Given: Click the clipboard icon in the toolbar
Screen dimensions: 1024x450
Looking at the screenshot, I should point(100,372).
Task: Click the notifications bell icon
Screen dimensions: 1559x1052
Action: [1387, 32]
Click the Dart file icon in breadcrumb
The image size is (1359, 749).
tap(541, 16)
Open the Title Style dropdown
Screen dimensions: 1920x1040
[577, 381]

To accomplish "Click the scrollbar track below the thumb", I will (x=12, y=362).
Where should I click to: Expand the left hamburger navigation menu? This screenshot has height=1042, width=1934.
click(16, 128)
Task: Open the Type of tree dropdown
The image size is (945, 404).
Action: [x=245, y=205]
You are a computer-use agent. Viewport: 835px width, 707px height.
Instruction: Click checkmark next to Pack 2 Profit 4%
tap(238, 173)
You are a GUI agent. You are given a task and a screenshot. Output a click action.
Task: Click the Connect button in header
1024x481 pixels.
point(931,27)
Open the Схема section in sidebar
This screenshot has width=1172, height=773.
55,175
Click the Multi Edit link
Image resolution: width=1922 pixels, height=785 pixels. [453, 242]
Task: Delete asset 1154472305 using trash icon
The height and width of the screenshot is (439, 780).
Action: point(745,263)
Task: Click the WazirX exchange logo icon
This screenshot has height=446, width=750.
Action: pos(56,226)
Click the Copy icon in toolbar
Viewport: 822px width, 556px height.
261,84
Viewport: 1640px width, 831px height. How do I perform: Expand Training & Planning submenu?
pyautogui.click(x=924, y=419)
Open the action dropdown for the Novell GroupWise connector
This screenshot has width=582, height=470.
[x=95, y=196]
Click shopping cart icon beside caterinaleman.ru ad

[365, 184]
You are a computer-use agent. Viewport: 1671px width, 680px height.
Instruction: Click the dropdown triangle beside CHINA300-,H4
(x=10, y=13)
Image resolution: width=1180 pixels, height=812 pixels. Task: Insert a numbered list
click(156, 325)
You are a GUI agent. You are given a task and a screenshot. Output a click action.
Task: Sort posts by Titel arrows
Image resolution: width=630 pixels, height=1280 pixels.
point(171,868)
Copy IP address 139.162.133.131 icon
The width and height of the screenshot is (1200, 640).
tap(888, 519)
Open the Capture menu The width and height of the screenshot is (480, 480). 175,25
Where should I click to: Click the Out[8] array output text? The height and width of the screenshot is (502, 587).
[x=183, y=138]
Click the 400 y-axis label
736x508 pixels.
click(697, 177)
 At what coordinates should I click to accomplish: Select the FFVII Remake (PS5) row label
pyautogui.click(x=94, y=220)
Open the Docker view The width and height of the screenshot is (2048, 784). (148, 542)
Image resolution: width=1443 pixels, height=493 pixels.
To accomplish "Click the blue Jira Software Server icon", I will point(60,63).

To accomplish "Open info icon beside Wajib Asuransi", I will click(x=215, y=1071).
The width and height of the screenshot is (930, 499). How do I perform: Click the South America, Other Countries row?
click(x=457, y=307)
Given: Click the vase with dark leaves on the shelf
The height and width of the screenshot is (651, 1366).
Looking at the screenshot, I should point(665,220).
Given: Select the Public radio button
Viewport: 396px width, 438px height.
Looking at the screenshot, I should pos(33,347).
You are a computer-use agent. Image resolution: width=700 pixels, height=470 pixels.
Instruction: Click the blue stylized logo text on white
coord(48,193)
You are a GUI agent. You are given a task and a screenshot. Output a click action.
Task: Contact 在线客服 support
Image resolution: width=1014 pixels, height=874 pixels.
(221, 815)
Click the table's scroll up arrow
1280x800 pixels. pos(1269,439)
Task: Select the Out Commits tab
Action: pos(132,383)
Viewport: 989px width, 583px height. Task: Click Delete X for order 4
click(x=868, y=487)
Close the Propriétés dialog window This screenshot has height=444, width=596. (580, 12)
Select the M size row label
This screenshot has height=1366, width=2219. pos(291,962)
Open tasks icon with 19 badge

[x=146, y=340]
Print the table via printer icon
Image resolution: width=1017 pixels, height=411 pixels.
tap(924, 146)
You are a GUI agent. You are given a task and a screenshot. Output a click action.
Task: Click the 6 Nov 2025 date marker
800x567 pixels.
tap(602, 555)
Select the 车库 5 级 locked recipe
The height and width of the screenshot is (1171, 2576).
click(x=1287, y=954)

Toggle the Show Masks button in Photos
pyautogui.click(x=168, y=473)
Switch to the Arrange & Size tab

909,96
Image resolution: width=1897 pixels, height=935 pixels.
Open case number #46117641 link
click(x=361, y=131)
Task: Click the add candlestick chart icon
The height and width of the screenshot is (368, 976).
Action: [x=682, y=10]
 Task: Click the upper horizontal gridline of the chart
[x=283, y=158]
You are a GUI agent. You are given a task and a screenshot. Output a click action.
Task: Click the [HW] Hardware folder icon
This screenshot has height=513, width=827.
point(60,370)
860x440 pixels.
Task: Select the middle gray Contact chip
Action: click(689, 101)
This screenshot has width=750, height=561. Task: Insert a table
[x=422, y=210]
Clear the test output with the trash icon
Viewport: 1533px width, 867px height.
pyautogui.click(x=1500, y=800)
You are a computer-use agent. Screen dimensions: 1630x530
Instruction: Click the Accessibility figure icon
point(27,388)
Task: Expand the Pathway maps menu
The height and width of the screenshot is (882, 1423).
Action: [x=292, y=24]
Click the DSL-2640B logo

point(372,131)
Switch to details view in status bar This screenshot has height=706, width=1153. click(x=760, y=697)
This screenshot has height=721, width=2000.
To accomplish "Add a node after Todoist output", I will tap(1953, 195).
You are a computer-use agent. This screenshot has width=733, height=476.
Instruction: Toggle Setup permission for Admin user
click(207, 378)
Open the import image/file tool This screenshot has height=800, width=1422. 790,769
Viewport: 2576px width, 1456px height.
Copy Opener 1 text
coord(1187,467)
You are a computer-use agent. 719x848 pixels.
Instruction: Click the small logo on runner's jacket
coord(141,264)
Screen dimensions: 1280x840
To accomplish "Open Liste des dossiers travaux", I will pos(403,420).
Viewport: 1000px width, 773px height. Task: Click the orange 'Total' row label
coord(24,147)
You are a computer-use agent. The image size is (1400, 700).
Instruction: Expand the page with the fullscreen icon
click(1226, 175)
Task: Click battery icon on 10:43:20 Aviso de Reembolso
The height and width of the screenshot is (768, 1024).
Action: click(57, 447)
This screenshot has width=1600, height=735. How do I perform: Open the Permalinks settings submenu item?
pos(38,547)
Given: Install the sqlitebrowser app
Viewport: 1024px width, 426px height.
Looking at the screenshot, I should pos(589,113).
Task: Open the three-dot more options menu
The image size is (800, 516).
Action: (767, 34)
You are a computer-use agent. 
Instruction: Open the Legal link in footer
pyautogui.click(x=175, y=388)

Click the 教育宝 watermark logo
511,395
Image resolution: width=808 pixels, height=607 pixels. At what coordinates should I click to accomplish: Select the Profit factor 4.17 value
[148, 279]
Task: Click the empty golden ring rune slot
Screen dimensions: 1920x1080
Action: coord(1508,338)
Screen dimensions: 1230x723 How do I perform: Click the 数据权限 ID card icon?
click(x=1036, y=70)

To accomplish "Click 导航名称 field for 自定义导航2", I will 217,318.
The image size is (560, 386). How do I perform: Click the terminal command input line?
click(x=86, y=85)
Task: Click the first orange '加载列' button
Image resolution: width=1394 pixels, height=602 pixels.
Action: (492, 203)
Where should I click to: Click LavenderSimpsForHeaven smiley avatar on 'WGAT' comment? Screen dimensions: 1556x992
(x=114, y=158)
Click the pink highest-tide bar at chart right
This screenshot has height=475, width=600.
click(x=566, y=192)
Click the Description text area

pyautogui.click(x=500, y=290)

- Requirement: When you restate the listing, keep each line identical to the original.

- Solution:
Given: Click the clipboard icon in the toolbar
Screen dimensions: 1024x450
Looking at the screenshot, I should point(100,372).
Task: Click the notifications bell icon
Screen dimensions: 1559x1052
Action: [1387, 32]
Click the Dart file icon in breadcrumb
The image size is (1359, 749).
tap(541, 16)
Open the Title Style dropdown
Screen dimensions: 1920x1040
[577, 381]

To accomplish "Click the scrollbar track below the thumb", I will (x=12, y=362).
Where should I click to: Expand the left hamburger navigation menu? This screenshot has height=1042, width=1934.
click(16, 128)
Task: Open the Type of tree dropdown
The image size is (945, 404).
Action: [x=245, y=205]
You are a computer-use agent. Viewport: 835px width, 707px height.
Instruction: Click checkmark next to Pack 2 Profit 4%
tap(238, 173)
You are a GUI agent. You are given a task and a screenshot. Output a click action.
Task: Click the Connect button in header
1024x481 pixels.
point(931,27)
Open the Схема section in sidebar
This screenshot has width=1172, height=773.
55,175
Click the Multi Edit link
Image resolution: width=1922 pixels, height=785 pixels. [453, 242]
Task: Delete asset 1154472305 using trash icon
The height and width of the screenshot is (439, 780).
Action: point(745,263)
Task: Click the WazirX exchange logo icon
This screenshot has height=446, width=750.
Action: pos(56,226)
Click the Copy icon in toolbar
Viewport: 822px width, 556px height.
261,84
Viewport: 1640px width, 831px height. How do I perform: Expand Training & Planning submenu?
pyautogui.click(x=924, y=419)
Open the action dropdown for the Novell GroupWise connector
This screenshot has width=582, height=470.
[x=95, y=196]
Click shopping cart icon beside caterinaleman.ru ad

[365, 184]
You are a computer-use agent. Viewport: 1671px width, 680px height.
Instruction: Click the dropdown triangle beside CHINA300-,H4
(x=10, y=13)
Image resolution: width=1180 pixels, height=812 pixels. Task: Insert a numbered list
click(156, 325)
You are a GUI agent. You are given a task and a screenshot. Output a click action.
Task: Sort posts by Titel arrows
Image resolution: width=630 pixels, height=1280 pixels.
point(171,868)
Copy IP address 139.162.133.131 icon
The width and height of the screenshot is (1200, 640).
tap(888, 519)
Open the Capture menu The width and height of the screenshot is (480, 480). 175,25
Where should I click to: Click the Out[8] array output text? The height and width of the screenshot is (502, 587).
[x=183, y=138]
Click the 400 y-axis label
736x508 pixels.
click(697, 177)
 At what coordinates should I click to accomplish: Select the FFVII Remake (PS5) row label
pyautogui.click(x=94, y=220)
Open the Docker view The width and height of the screenshot is (2048, 784). (148, 542)
Image resolution: width=1443 pixels, height=493 pixels.
To accomplish "Click the blue Jira Software Server icon", I will point(60,63).

To accomplish "Open info icon beside Wajib Asuransi", I will click(x=215, y=1071).
The width and height of the screenshot is (930, 499). How do I perform: Click the South America, Other Countries row?
click(x=457, y=307)
Given: Click the vase with dark leaves on the shelf
The height and width of the screenshot is (651, 1366).
Looking at the screenshot, I should point(665,220).
Given: Select the Public radio button
Viewport: 396px width, 438px height.
Looking at the screenshot, I should pos(33,347).
You are a computer-use agent. Image resolution: width=700 pixels, height=470 pixels.
Instruction: Click the blue stylized logo text on white
coord(48,193)
You are a GUI agent. You are given a task and a screenshot. Output a click action.
Task: Contact 在线客服 support
Image resolution: width=1014 pixels, height=874 pixels.
(221, 815)
Click the table's scroll up arrow
1280x800 pixels. pos(1269,439)
Task: Select the Out Commits tab
Action: pos(132,383)
Viewport: 989px width, 583px height. Task: Click Delete X for order 4
click(x=868, y=487)
Close the Propriétés dialog window This screenshot has height=444, width=596. (580, 12)
Select the M size row label
This screenshot has height=1366, width=2219. pos(291,962)
Open tasks icon with 19 badge

[x=146, y=340]
Print the table via printer icon
Image resolution: width=1017 pixels, height=411 pixels.
tap(924, 146)
You are a GUI agent. You are given a task and a screenshot. Output a click action.
Task: Click the 6 Nov 2025 date marker
800x567 pixels.
tap(602, 555)
Select the 车库 5 级 locked recipe
The height and width of the screenshot is (1171, 2576).
click(x=1287, y=954)

Toggle the Show Masks button in Photos
pyautogui.click(x=168, y=473)
Switch to the Arrange & Size tab

909,96
Image resolution: width=1897 pixels, height=935 pixels.
Open case number #46117641 link
click(x=361, y=131)
Task: Click the add candlestick chart icon
The height and width of the screenshot is (368, 976).
Action: [x=682, y=10]
 Task: Click the upper horizontal gridline of the chart
[x=283, y=158]
You are a GUI agent. You are given a task and a screenshot. Output a click action.
Task: Click the [HW] Hardware folder icon
This screenshot has height=513, width=827.
point(60,370)
860x440 pixels.
Task: Select the middle gray Contact chip
Action: click(689, 101)
This screenshot has width=750, height=561. Task: Insert a table
[x=422, y=210]
Clear the test output with the trash icon
Viewport: 1533px width, 867px height.
pyautogui.click(x=1500, y=800)
You are a computer-use agent. Screen dimensions: 1630x530
Instruction: Click the Accessibility figure icon
point(27,388)
Task: Expand the Pathway maps menu
The height and width of the screenshot is (882, 1423).
Action: [x=292, y=24]
Click the DSL-2640B logo

point(372,131)
Switch to details view in status bar This screenshot has height=706, width=1153. click(x=760, y=697)
This screenshot has height=721, width=2000.
To accomplish "Add a node after Todoist output", I will tap(1953, 195).
You are a computer-use agent. This screenshot has width=733, height=476.
Instruction: Toggle Setup permission for Admin user
click(207, 378)
Open the import image/file tool This screenshot has height=800, width=1422. 790,769
Viewport: 2576px width, 1456px height.
Copy Opener 1 text
coord(1187,467)
You are a computer-use agent. 719x848 pixels.
Instruction: Click the small logo on runner's jacket
coord(141,264)
Screen dimensions: 1280x840
To accomplish "Open Liste des dossiers travaux", I will pos(403,420).
Viewport: 1000px width, 773px height. Task: Click the orange 'Total' row label
coord(24,147)
You are a computer-use agent. The image size is (1400, 700).
Instruction: Expand the page with the fullscreen icon
click(1226, 175)
Task: Click battery icon on 10:43:20 Aviso de Reembolso
The height and width of the screenshot is (768, 1024).
Action: click(57, 447)
This screenshot has width=1600, height=735. How do I perform: Open the Permalinks settings submenu item?
pos(38,547)
Given: Install the sqlitebrowser app
Viewport: 1024px width, 426px height.
Looking at the screenshot, I should pos(589,113).
Task: Open the three-dot more options menu
The image size is (800, 516).
Action: (767, 34)
You are a computer-use agent. 
Instruction: Open the Legal link in footer
pyautogui.click(x=175, y=388)

Click the 教育宝 watermark logo
511,395
Image resolution: width=808 pixels, height=607 pixels. At what coordinates should I click to accomplish: Select the Profit factor 4.17 value
[148, 279]
Task: Click the empty golden ring rune slot
Screen dimensions: 1920x1080
Action: coord(1508,338)
Screen dimensions: 1230x723 How do I perform: Click the 数据权限 ID card icon?
click(x=1036, y=70)

To accomplish "Click 导航名称 field for 自定义导航2", I will 217,318.
The image size is (560, 386). How do I perform: Click the terminal command input line?
click(x=86, y=85)
Task: Click the first orange '加载列' button
Image resolution: width=1394 pixels, height=602 pixels.
Action: (492, 203)
Where should I click to: Click LavenderSimpsForHeaven smiley avatar on 'WGAT' comment? Screen dimensions: 1556x992
(x=114, y=158)
Click the pink highest-tide bar at chart right
This screenshot has height=475, width=600.
click(x=566, y=192)
Click the Description text area

pyautogui.click(x=500, y=290)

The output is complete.